## WORK REQUIRED
Pick each line containing "details" out of the records.

··· MATERIAL FOR THIS EXERCISE ···

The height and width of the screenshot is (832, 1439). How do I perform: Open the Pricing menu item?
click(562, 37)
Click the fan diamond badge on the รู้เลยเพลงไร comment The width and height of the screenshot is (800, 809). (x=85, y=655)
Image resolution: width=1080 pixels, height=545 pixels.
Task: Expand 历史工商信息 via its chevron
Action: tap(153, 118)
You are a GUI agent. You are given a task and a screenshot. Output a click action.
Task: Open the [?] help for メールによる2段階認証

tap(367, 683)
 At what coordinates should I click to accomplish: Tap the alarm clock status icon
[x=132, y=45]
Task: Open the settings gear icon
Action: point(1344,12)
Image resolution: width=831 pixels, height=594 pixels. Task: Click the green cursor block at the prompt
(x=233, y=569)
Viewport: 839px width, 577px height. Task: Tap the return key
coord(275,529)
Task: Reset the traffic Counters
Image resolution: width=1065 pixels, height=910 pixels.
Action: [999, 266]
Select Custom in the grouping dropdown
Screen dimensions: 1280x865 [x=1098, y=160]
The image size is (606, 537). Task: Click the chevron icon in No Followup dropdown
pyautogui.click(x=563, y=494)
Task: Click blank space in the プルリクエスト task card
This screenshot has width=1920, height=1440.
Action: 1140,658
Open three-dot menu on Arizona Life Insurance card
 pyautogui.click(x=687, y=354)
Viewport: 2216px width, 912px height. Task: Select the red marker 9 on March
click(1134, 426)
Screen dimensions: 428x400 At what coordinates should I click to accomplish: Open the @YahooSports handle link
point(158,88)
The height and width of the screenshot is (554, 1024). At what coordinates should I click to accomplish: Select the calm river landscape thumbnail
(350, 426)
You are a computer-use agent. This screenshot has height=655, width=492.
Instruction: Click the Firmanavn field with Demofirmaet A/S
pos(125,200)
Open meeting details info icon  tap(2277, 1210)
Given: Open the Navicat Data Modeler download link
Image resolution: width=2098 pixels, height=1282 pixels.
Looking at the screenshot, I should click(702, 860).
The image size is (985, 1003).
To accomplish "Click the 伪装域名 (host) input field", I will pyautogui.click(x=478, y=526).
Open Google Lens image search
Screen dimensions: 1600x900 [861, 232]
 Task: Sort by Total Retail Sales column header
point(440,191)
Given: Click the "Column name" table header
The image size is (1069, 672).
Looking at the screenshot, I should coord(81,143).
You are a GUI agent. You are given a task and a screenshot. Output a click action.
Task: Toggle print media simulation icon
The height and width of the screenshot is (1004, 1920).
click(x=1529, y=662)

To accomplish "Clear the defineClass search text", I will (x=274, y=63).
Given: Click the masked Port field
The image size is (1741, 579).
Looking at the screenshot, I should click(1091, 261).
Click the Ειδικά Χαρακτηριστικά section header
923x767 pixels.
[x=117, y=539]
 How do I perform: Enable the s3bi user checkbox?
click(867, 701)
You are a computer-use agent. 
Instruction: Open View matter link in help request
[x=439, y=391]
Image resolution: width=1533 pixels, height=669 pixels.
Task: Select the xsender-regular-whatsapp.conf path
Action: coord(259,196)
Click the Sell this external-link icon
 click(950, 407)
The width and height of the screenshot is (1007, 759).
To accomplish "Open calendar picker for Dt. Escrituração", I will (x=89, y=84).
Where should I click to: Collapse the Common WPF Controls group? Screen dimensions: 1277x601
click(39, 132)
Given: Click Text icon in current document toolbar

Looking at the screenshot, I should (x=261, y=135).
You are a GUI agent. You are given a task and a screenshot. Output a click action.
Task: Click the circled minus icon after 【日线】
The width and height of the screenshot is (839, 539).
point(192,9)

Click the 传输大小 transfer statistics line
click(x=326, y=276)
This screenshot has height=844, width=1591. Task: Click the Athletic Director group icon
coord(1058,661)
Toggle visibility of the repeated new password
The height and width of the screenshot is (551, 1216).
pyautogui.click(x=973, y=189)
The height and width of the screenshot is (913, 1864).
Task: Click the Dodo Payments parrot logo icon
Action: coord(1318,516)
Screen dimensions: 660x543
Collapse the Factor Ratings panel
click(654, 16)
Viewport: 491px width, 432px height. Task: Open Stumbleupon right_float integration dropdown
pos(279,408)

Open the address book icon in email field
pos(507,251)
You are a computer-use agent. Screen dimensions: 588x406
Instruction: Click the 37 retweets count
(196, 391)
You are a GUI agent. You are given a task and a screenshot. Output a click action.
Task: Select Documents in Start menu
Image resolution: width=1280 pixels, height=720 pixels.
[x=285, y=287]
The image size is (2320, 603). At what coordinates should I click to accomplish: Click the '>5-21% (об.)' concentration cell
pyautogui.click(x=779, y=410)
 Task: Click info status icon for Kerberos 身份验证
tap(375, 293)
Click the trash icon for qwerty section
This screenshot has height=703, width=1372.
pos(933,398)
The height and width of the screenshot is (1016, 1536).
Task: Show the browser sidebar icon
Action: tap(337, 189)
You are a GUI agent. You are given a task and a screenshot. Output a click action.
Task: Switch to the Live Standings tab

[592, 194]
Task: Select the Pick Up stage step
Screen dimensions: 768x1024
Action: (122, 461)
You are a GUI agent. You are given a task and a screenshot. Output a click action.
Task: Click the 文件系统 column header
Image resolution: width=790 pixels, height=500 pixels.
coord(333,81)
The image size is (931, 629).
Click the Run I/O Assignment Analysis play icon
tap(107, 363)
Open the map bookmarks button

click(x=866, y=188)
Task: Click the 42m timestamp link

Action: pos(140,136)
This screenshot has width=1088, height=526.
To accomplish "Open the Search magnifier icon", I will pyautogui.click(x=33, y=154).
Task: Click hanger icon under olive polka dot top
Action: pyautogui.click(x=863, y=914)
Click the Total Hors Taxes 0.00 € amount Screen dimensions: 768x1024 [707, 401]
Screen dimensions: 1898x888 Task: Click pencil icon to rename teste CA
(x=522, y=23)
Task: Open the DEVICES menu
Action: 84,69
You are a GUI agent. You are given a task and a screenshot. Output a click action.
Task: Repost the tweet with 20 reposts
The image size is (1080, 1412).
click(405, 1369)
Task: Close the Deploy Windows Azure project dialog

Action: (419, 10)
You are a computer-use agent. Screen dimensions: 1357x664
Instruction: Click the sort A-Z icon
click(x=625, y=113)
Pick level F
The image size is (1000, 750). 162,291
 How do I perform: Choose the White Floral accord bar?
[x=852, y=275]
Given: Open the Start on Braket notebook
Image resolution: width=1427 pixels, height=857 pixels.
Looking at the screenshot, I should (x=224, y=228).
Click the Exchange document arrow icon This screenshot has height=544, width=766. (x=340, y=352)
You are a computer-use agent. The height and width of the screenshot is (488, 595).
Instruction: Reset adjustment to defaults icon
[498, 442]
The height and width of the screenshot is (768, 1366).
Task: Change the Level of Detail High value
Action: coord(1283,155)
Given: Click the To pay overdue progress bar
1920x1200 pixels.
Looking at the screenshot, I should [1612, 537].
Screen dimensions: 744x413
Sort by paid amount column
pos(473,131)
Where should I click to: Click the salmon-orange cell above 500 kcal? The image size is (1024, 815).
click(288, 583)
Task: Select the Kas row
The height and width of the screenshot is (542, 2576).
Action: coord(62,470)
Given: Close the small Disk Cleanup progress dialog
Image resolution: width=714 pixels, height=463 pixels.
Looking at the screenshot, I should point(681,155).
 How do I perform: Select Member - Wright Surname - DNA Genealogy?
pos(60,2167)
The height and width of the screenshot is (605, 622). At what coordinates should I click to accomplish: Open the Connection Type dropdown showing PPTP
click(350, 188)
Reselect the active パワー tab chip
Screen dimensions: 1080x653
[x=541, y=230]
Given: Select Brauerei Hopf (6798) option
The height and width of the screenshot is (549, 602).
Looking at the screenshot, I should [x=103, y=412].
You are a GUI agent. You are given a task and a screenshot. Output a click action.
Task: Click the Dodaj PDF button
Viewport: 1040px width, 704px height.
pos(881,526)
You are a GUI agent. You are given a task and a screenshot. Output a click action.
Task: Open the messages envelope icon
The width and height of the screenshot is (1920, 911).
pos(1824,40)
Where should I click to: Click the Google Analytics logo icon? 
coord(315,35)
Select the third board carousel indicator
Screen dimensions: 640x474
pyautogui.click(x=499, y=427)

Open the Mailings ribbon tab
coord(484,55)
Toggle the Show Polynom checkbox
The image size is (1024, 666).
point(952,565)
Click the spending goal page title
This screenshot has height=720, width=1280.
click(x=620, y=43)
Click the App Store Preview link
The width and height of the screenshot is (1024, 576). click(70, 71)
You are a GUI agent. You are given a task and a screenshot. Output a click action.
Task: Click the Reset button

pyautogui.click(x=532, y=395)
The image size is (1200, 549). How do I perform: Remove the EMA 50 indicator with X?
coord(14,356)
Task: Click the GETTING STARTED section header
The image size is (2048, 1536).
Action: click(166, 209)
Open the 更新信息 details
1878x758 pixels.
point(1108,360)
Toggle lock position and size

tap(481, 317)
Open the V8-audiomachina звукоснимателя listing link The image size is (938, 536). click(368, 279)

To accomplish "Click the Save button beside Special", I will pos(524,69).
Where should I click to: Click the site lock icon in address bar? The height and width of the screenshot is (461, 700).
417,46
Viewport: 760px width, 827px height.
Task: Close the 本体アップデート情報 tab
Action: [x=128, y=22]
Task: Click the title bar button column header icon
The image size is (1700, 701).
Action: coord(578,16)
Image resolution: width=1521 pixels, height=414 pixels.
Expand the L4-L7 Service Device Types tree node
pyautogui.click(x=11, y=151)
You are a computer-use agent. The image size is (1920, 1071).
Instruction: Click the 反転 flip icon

···

## REPLY
Open meeting details info icon  tap(2277, 1210)
Open the 更新信息 details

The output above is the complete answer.